Over the days little snippets of their lives emerge until we finally see the full picture. The pace picks up and the chapters get shorter and I was soon racing through the chapters to see what would happen next. My other half found me sat on a kitchen stool, cooking and reading at the same time. It leaves you desperate to know what happens next. At one point I had to check how close I was to the end on my Kindle but found myself really confused when I still had 15% of the book left. I thought I’d reached the end, that’s how clever the twists and turns are. I loved the book within a book, especially the way they are writing characters that explored their own marriage. Each has their own version though and while Emma would signpost where Felix should go next, she would receive his chapter and find he’d develop a character with entirely the opposite emphasis and behaviour. They’re using their writing like couple’s therapy, working out the kinks and plot holes but also punishing and spiting their spouse at every turn. It gets even more exciting when the tone and quality of the writing start to change at one side of the partnership. There are mistakes in grammar and spelling, but is this a sign of deteriorating mental health, over use of drink or drugs or something more sinister. I found myself wondering whether I trusted either narrator. 

Juliette is the girl who services the property. A carefree and natural young woman who cycles the area doing odds and ends for work. She’s the epitome of the term free spirit and could be a prime opportunity for Felix to continue his philandering ways.

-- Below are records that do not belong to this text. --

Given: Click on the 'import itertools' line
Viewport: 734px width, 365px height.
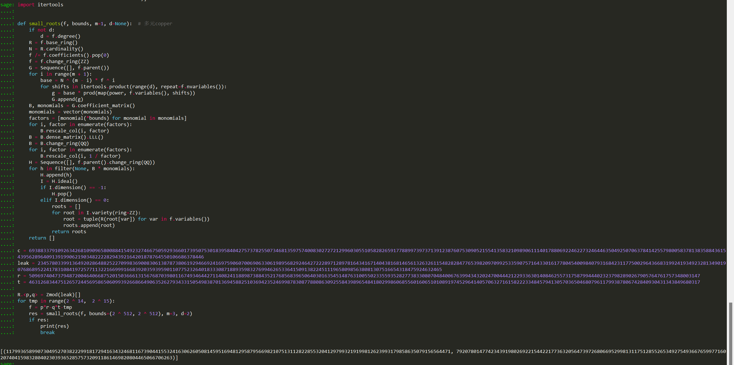Looking at the screenshot, I should [40, 5].
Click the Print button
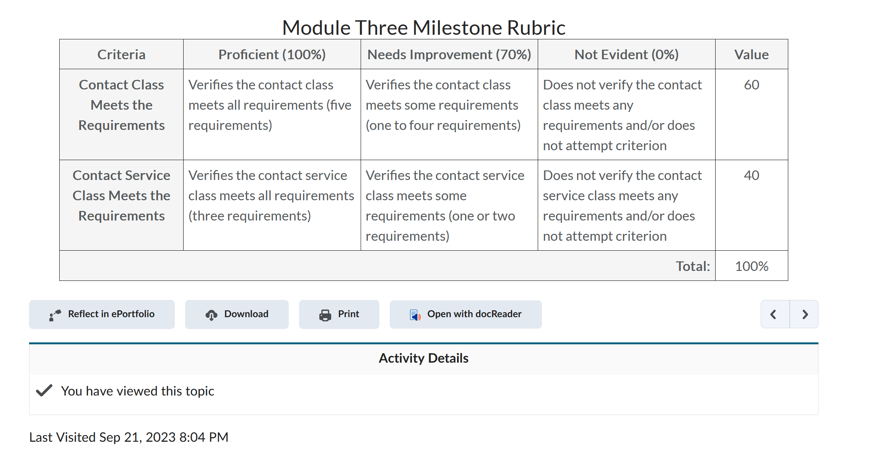The height and width of the screenshot is (449, 872). tap(339, 314)
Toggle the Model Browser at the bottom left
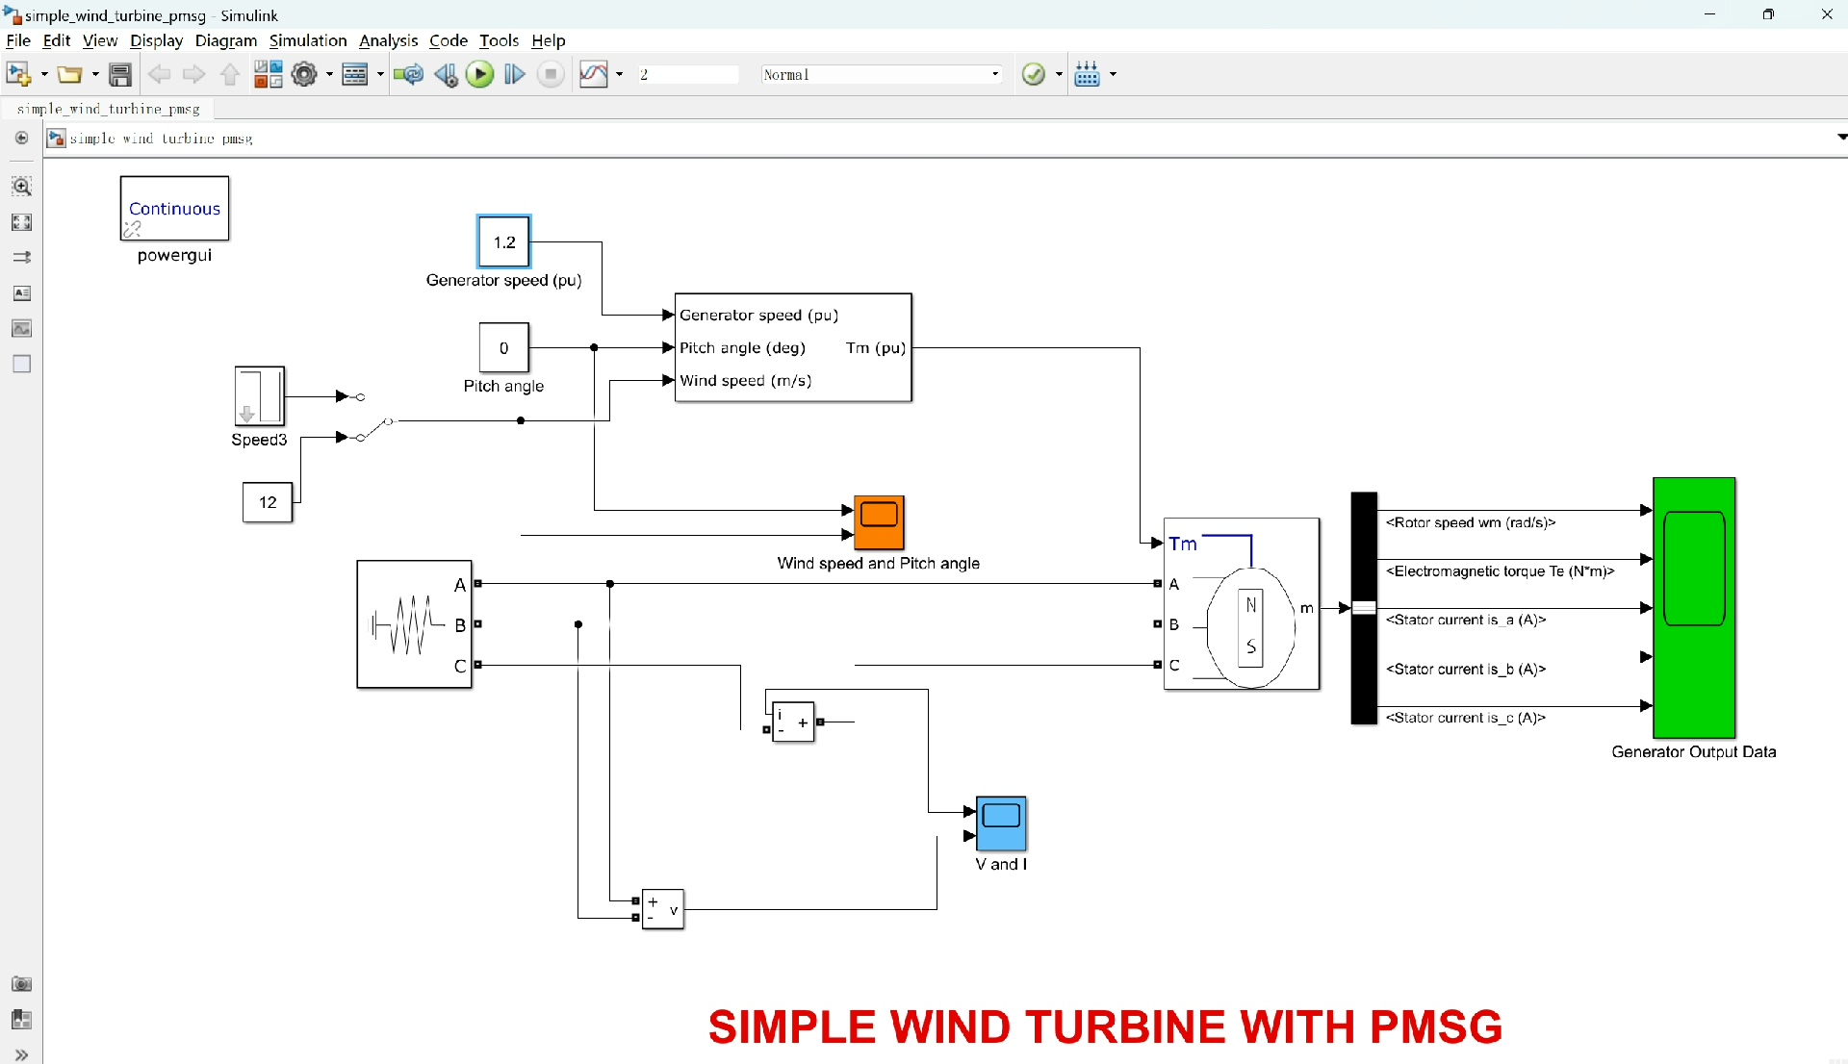The width and height of the screenshot is (1848, 1064). (x=21, y=1054)
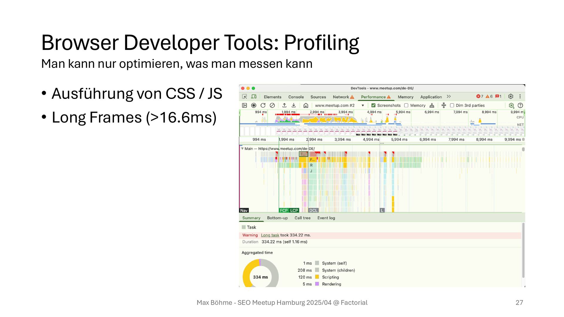This screenshot has height=317, width=564.
Task: Enable Dim 3rd parties checkbox
Action: point(452,105)
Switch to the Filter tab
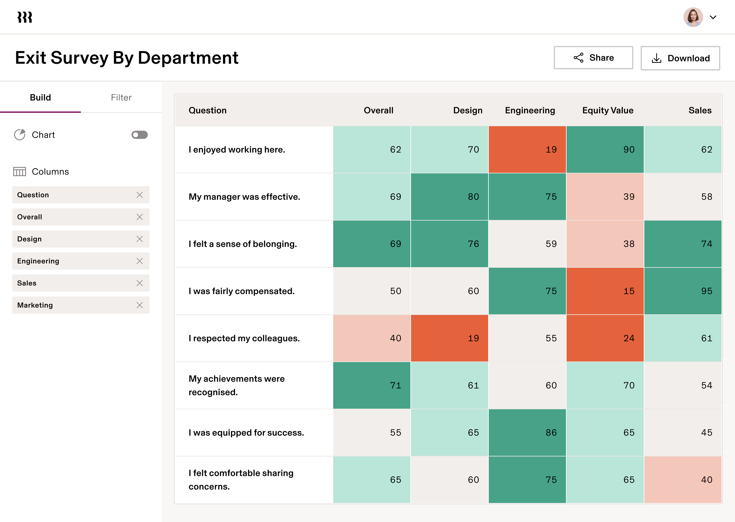 coord(121,97)
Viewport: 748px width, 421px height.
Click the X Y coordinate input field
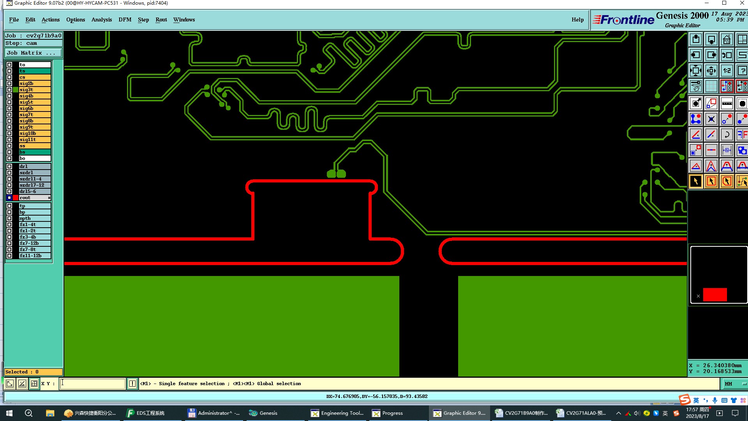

However, he’s confused when Emma befriends her, despite them being so different. Emma is also affected by Juliette’s story of the girl falling from the cliff and even has a bout of sleepwalking herself. Felix finds her in a trance in the living room and convinces her to go back to bed. Is this a reaction to Juliette’s story or something else? Emma was starting to remind me of Parker Posey’s character in the latest series of The White Lotus, uptight and reliant on pills to function. Could this be why the quality of the writing deteriorates or is Felix busier in his blackouts than previously thought? Just because he can’t remember doing anything, doesn’t mean he isn’t. This was a great story to get my teeth into and honestly, if they’d come to me as therapist, I might have asked them if they’d considered living apart. It’s a toxic atmosphere from the moment they arrive, but just when you think you’ve worked out why and what’s really going on it will surprise you again. As we go back in time, using flashbacks to important events, we can see how their romantic and professional lives began but these glimpses started to make me question what I thought I knew. I wanted to race back through the chapters to search for the clues that brought us to the unexpected conclusion. This was a thrilling and atmospheric read, with a brilliant portrayal of how a relationship has become toxic. If you love relationship dynamics partnered with a whole amusement park of twists and turns this will be your next completely unputdownable read. 

Out 8th May from Quercus

Meet the Author

Emily Freud is the author of four thrillers: My Best Friend’s Secret, What She Left Behind, Her Last Summer and, coming in 2025, The Cliffhanger. She spent her career working on award-winning television programmes, including Educating Yorkshire, First Dates, and SAS: Who Dares Wins – as well as developing original programming for all the main broadcasters.